He paused, listening, but now there wasn’t a sound. The air was heavy with the smell of chicken mash, and some darker odor suggesting earth. His light moved over coils of garden hose and the clean blades of new shovels, past a revolving rack of seed packets and the segmented stacks of flowerpots.
He figured the burglar must be crouching behind one of the counters. Switching the flash off, he tiptoed to the side, trying to work into a position from which he could see the whole store. He was still moving, testing his footing so the floor wouldn’t creak, when he caught the blur of a moving figure out of the corner of his eye. He spun and snapped a shot over his shoulder, feeling a sudden chilling elation when the figure dropped.
The burglar had his head buried in his arms, but there was a tenseness in his huddled posture that caused Huey to stay on the alert. The man was conscious. With the toe of his boot Huey nudged him over, and when he saw the burglar’s face he shook his head angrily. It was just a boy, his expression icy with shock, his eyes glittering in the harsh beam of the flashlight.
Huey dropped to one knee. “You hit, kid?”
The boy’s throat worked and his mouth moved numbly for a moment. Then he said something.
“What?” Huey asked quietly.
“I don’t know.” It was just a whisper.
Huey ran his hand under the boy’s jacket and felt carefully for blood, then checked his arms and legs. He’s not hit, he concluded, getting to his feet. Just scared. And suddenly Huey was angry again. He’d missed. Score 97 on the range and miss a shot like that.
Steps sounded behind him, and Huey turned to see Pete in the doorway with his own gun drawn.
Huey roared at him. “I thought I told you to watch that window!”
Pete stepped inside. “I heard a shot.”
“I don’t care if you heard a goddam cannon!”
Pete ignored him and looked down at the boy. “Did you get him?” he asked.
“Nah. I shot to scare him. It’s just a kid.”
After Huey phoned the owner of the store, they took their prisoner directly to the county jail. In the prowl car Huey tried to question him, but the boy was still too shook up to talk—or he pretended to be. It was too dark to tell much about him, but Huey began to suspect that the kid’s show of terror might be mostly put on, an act, to gain sympathy or to make them careless so he could try to run again.
The county courthouse sat like a square brick oven in a block of lawn and shrubbery. Huey saw a few lights in the county offices as the car circled around towards the back. The jail occupied the top two floors—floor and a half, really, since the felony section, built as a maximum security addition, was nothing but a bare concrete box sitting on the roof, five stories up and as isolated as the moon. When it was built, ten years before, the prisoners promptly named it the Penthouse.

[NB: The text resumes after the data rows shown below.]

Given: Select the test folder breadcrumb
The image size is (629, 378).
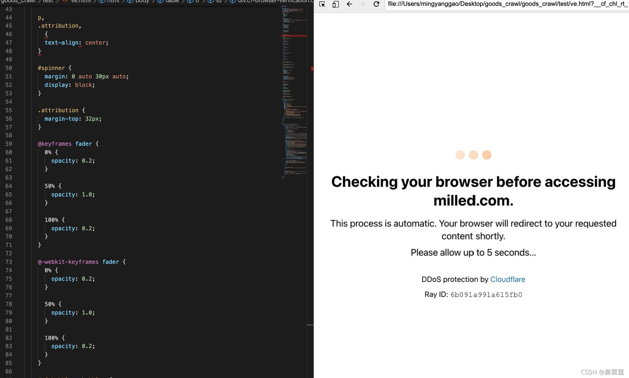Looking at the screenshot, I should pyautogui.click(x=48, y=1).
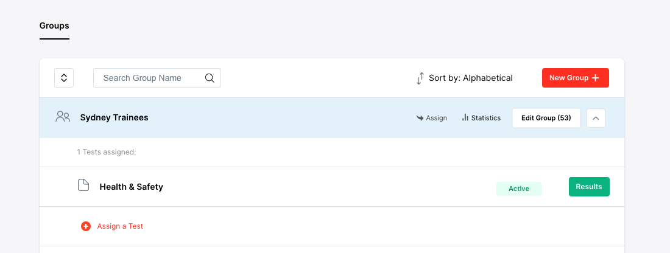Click the people icon beside Sydney Trainees
Viewport: 670px width, 253px height.
point(63,117)
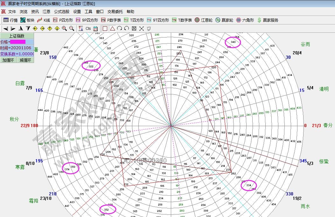Open the 文件 menu
The width and height of the screenshot is (335, 217).
click(x=12, y=12)
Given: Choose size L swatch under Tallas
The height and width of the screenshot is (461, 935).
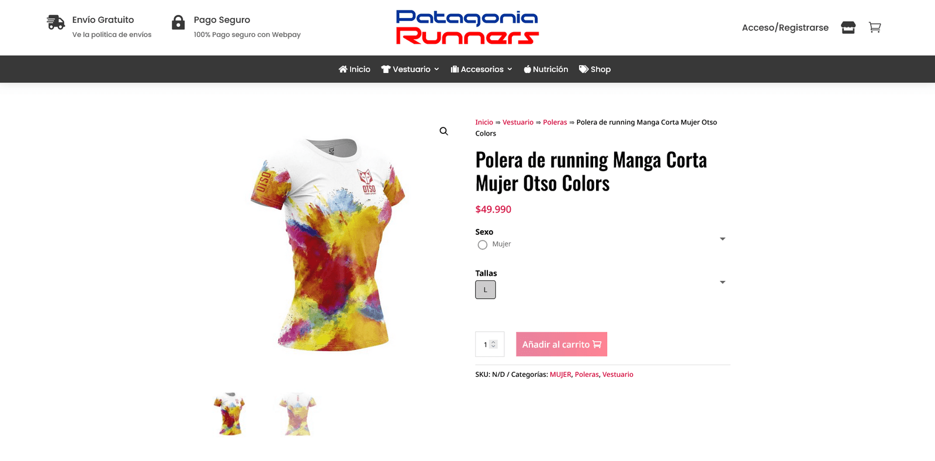Looking at the screenshot, I should (485, 290).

Huey felt satisfaction whenever he looked up at the Penthouse. He knew that many regarded it as an eyesore, but the men it held secure had made nastier eyesores—killings and rape, cuttings and just plain beatings, robbery and all kinds of stealing—and when Huey caught someone he knew the felony tank would make sure they stayed caught.
The prowl car rolled down a concrete ramp and stopped in a large basement garage.

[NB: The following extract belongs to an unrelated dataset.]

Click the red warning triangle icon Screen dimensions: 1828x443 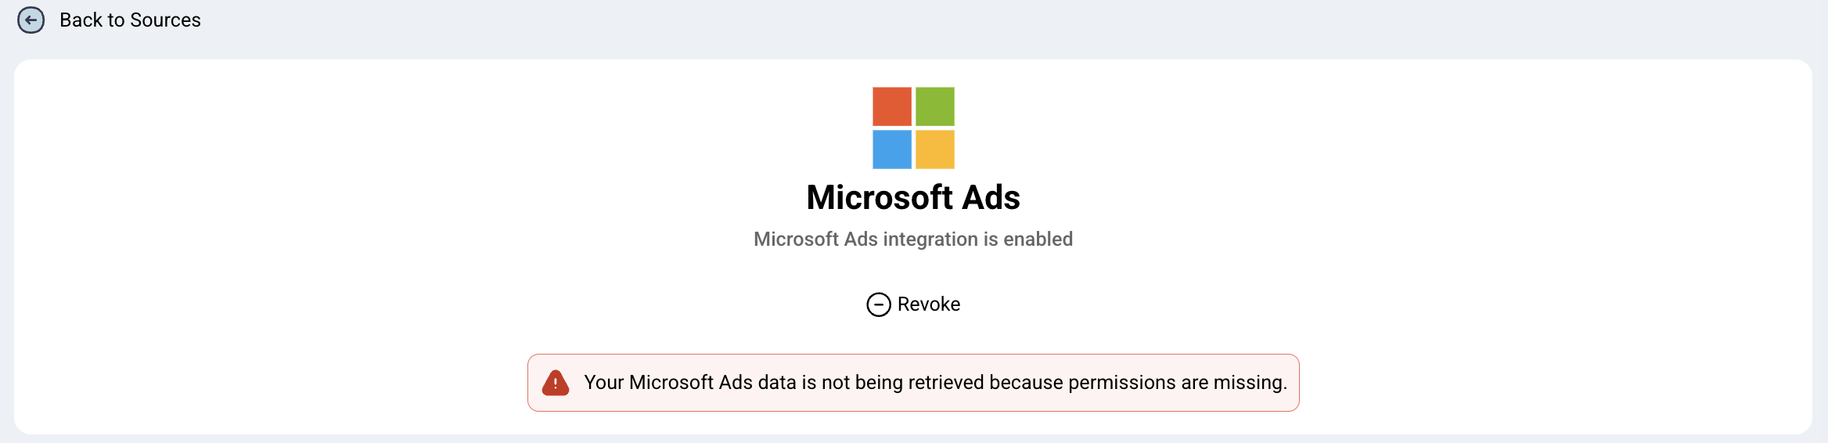tap(556, 383)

“Let’s go,” he told the kid.
The boy didn’t move, and Huey caught sight of his face, half hidden in the shadowed back seat, closed in that quiet hostility that Huey found so irritating.
“Come on, move it!”
They took the elevator up to the booking office on the fourth floor, where the sergeant on duty turned out to be Al Haines. Al was levered back in a swivel chair looking like he hadn’t moved for about six months, and he didn’t get up when they came in.
“What you got?” he asked, yawning.
“Burglar,” Huey answered tightly. He didn’t like laxness. “Let’s book him. We gotta get back on the road.”
Turning towards the door that led out into the lower jail, Huey saw the sullen trusty they called Slim. He was leaning against the frame, scratching his cheek, taking everything in. Al usually had someone around to talk to, but Huey figured he could have picked almost anyone and done better. Slim was silent, leaden-eyed and obviously hostile. Lazy to boot.
Huey remembered him well. A man who should have gone to state prison for robbery, but somehow managed to get off with a county jail sentence. And it seemed like every time Huey came into the jail he saw Slim standing around with a broom in his hand—not that he was about to use it—and if you said anything to him he could squeeze a world of insolence into a simple yes or no. Huey promised himself that if he ever caught Slim around town he’d give him something substantial to sneer about—something like a broken leg.
“Looks like one for the juvenile tank.” That was Al Haines, up off his tail and fumbling with the charge book.
“Maybe not,” Huey said sharply. “We caught him inside. And he tried to run on me.”
“Got a little rabbit blood, huh, kid?” Al asked. He wasn’t looking for an answer.
Huey turned and deliberately studied the boy in the light to fix his face, along with a lot of others, in his memory.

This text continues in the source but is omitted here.